Plus elle pousse des exclamations, et plus la sérénité nourrit son corps.

Quand elle sent que plus rien n'a besoin de s'échapper, Lydia soupire. Elle regarde ensuite autour d'elle comme pour vérifier que les murs ne se sont pas détruits par ses vocalises. Quel bonheur ! Ses muscles sont détendus, sa tête reposée. Seule sa gorge l'attise de faibles picotements.

Un vacarme surprend Lydia. Elle se colle aussitôt par réflexe contre le mur de briques et se recroqueville. S'ensuit un claquement de porte. La panique monte à vive allure dans le corps de Lydia. Pourquoi Tao est-il énervé ? Son heure est peut-être venue.

Un second claquement confirme le sentiment d'insécurité de la jeune femme. Mais que fait-il ?

- Ouah, il y a un de ces vents ! Lance son ravisseur en pénétrant dans la pièce, les cheveux ébouriffés.

Lydia dissimule son soulagement et pense à son stratagème. Elle tente d'afficher une mine épuisée et appuie avec ses index sur les cotés de sa tête.

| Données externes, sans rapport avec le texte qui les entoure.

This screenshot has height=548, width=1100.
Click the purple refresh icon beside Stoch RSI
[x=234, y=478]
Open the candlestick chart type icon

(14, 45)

- Qu'est-ce qui t'arrive ?

- Je ne sais trop... j'ai un mal de tête épouvantable depuis un bon moment déjà. Je ne me sens vraiment pas bien..., simule Lydia avec une petite voix.

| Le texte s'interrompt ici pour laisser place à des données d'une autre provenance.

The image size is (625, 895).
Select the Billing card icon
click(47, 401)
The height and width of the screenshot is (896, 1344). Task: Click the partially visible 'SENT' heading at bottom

Tout en expliquant son mal-être, la prisonnière simule un nouveau maux.

- En plus de finir ma vie ici, je vais la finir dans cet état... j'aimerai tellement avoir une dernière requête...

Tao continu de la regarder depuis sa hauteur comme s'il la passait aux rayons laser.

- Et ça sera laquelle ?

- Je pense qu'un somnifère ou un médicament similaire me ferait le plus grand bien... aie...

Sans dire un mot, son ravisseur ferme la porte de la cellule. Pendant que son ex petit-ami cherche certainement un médicament, Lydia continue son numéro, dans l'hypothèse où il aurait inséré un judas à la porte.

Ce dernier revient peu de temps après, une boîte de comprimés à la main, un verre d'eau de l'autre.

Tao lui tend une gélule ainsi que le verre qu'elle récupère. C'est le moment où elle doit être la plus vigilante. Lydia porte le verre à ses lèvres, suivi par le médicament.

- Merci beaucoup, le remercie-t-elle, en songeant à ce qu'elle vient de glisser dans son soutien-gorge.